Required action
Exact duplicates of all entries are needed.

Provided data
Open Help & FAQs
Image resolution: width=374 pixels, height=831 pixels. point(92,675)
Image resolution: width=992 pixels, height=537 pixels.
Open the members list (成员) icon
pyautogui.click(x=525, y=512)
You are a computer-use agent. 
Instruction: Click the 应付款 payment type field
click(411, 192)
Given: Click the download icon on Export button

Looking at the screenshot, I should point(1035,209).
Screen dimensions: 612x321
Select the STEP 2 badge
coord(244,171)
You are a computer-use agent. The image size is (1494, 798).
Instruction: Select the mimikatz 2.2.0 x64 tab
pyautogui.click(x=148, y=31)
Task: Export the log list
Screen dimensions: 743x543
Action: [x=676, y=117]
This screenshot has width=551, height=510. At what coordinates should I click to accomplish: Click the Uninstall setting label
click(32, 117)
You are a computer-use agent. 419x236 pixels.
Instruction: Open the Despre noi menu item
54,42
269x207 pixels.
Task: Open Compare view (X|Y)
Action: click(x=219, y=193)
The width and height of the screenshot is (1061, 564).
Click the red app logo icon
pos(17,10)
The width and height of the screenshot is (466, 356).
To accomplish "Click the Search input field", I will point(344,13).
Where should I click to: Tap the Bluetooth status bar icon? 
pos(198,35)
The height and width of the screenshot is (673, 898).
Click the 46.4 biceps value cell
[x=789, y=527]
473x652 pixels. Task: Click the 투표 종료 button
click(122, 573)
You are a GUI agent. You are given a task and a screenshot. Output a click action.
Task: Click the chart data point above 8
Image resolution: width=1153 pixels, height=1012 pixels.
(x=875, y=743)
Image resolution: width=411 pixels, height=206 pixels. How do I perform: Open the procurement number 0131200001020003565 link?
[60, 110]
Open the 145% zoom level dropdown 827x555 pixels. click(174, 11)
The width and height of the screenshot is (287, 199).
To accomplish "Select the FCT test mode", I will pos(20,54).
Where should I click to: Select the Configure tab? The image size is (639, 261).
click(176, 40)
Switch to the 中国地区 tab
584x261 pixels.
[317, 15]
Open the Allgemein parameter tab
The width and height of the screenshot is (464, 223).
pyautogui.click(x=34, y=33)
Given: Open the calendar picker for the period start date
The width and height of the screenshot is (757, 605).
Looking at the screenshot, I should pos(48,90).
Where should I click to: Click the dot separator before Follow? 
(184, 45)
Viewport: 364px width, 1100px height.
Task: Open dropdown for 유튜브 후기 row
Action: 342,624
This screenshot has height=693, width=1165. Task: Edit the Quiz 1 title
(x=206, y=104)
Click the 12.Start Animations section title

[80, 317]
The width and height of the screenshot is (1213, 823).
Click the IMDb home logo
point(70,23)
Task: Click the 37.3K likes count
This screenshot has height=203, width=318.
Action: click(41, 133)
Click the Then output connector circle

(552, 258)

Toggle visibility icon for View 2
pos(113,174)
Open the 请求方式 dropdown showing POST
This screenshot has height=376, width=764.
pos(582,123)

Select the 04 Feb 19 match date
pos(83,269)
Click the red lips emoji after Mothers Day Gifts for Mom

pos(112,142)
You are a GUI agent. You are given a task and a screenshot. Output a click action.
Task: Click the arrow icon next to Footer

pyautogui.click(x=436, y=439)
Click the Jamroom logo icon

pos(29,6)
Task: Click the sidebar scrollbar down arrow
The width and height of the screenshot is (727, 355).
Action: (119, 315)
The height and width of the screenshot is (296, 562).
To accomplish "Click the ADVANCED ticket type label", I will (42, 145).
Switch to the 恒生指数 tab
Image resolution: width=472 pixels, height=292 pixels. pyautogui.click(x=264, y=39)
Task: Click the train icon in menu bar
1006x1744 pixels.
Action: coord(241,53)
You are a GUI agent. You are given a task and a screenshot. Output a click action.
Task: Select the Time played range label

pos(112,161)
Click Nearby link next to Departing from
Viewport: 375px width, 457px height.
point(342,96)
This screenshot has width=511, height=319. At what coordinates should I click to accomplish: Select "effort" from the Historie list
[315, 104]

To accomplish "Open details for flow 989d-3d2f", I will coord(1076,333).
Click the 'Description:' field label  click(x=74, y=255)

Solution to the problem
Open Help & FAQs
Image resolution: width=374 pixels, height=831 pixels. point(92,675)
Image resolution: width=992 pixels, height=537 pixels.
Open the members list (成员) icon
pyautogui.click(x=525, y=512)
You are a computer-use agent. 
Instruction: Click the 应付款 payment type field
click(411, 192)
Given: Click the download icon on Export button

Looking at the screenshot, I should point(1035,209).
Screen dimensions: 612x321
Select the STEP 2 badge
coord(244,171)
You are a computer-use agent. The image size is (1494, 798).
Instruction: Select the mimikatz 2.2.0 x64 tab
pyautogui.click(x=148, y=31)
Task: Export the log list
Screen dimensions: 743x543
Action: [x=676, y=117]
This screenshot has width=551, height=510. At what coordinates should I click to accomplish: Click the Uninstall setting label
click(32, 117)
You are a computer-use agent. 419x236 pixels.
Instruction: Open the Despre noi menu item
54,42
269x207 pixels.
Task: Open Compare view (X|Y)
Action: click(x=219, y=193)
The width and height of the screenshot is (1061, 564).
Click the red app logo icon
pos(17,10)
The width and height of the screenshot is (466, 356).
To accomplish "Click the Search input field", I will point(344,13).
Where should I click to: Tap the Bluetooth status bar icon? 
pos(198,35)
The height and width of the screenshot is (673, 898).
Click the 46.4 biceps value cell
[x=789, y=527]
473x652 pixels. Task: Click the 투표 종료 button
click(122, 573)
You are a GUI agent. You are given a task and a screenshot. Output a click action.
Task: Click the chart data point above 8
Image resolution: width=1153 pixels, height=1012 pixels.
(x=875, y=743)
Image resolution: width=411 pixels, height=206 pixels. How do I perform: Open the procurement number 0131200001020003565 link?
[60, 110]
Open the 145% zoom level dropdown 827x555 pixels. click(174, 11)
The width and height of the screenshot is (287, 199).
To accomplish "Select the FCT test mode", I will pos(20,54).
Where should I click to: Select the Configure tab? The image size is (639, 261).
click(176, 40)
Switch to the 中国地区 tab
584x261 pixels.
[317, 15]
Open the Allgemein parameter tab
The width and height of the screenshot is (464, 223).
pyautogui.click(x=34, y=33)
Given: Open the calendar picker for the period start date
The width and height of the screenshot is (757, 605).
Looking at the screenshot, I should pos(48,90).
Where should I click to: Click the dot separator before Follow? 
(184, 45)
Viewport: 364px width, 1100px height.
Task: Open dropdown for 유튜브 후기 row
Action: 342,624
This screenshot has height=693, width=1165. Task: Edit the Quiz 1 title
(x=206, y=104)
Click the 12.Start Animations section title

[80, 317]
The width and height of the screenshot is (1213, 823).
Click the IMDb home logo
point(70,23)
Task: Click the 37.3K likes count
This screenshot has height=203, width=318.
Action: click(41, 133)
Click the Then output connector circle

(552, 258)

Toggle visibility icon for View 2
pos(113,174)
Open the 请求方式 dropdown showing POST
This screenshot has height=376, width=764.
pos(582,123)

Select the 04 Feb 19 match date
pos(83,269)
Click the red lips emoji after Mothers Day Gifts for Mom

pos(112,142)
You are a GUI agent. You are given a task and a screenshot. Output a click action.
Task: Click the arrow icon next to Footer

pyautogui.click(x=436, y=439)
Click the Jamroom logo icon

pos(29,6)
Task: Click the sidebar scrollbar down arrow
The width and height of the screenshot is (727, 355).
Action: (119, 315)
The height and width of the screenshot is (296, 562).
To accomplish "Click the ADVANCED ticket type label", I will (42, 145).
Switch to the 恒生指数 tab
Image resolution: width=472 pixels, height=292 pixels. pyautogui.click(x=264, y=39)
Task: Click the train icon in menu bar
1006x1744 pixels.
Action: coord(241,53)
You are a GUI agent. You are given a task and a screenshot. Output a click action.
Task: Select the Time played range label

pos(112,161)
Click Nearby link next to Departing from
Viewport: 375px width, 457px height.
point(342,96)
This screenshot has width=511, height=319. At what coordinates should I click to accomplish: Select "effort" from the Historie list
[315, 104]

To accomplish "Open details for flow 989d-3d2f", I will coord(1076,333).
Click the 'Description:' field label  click(x=74, y=255)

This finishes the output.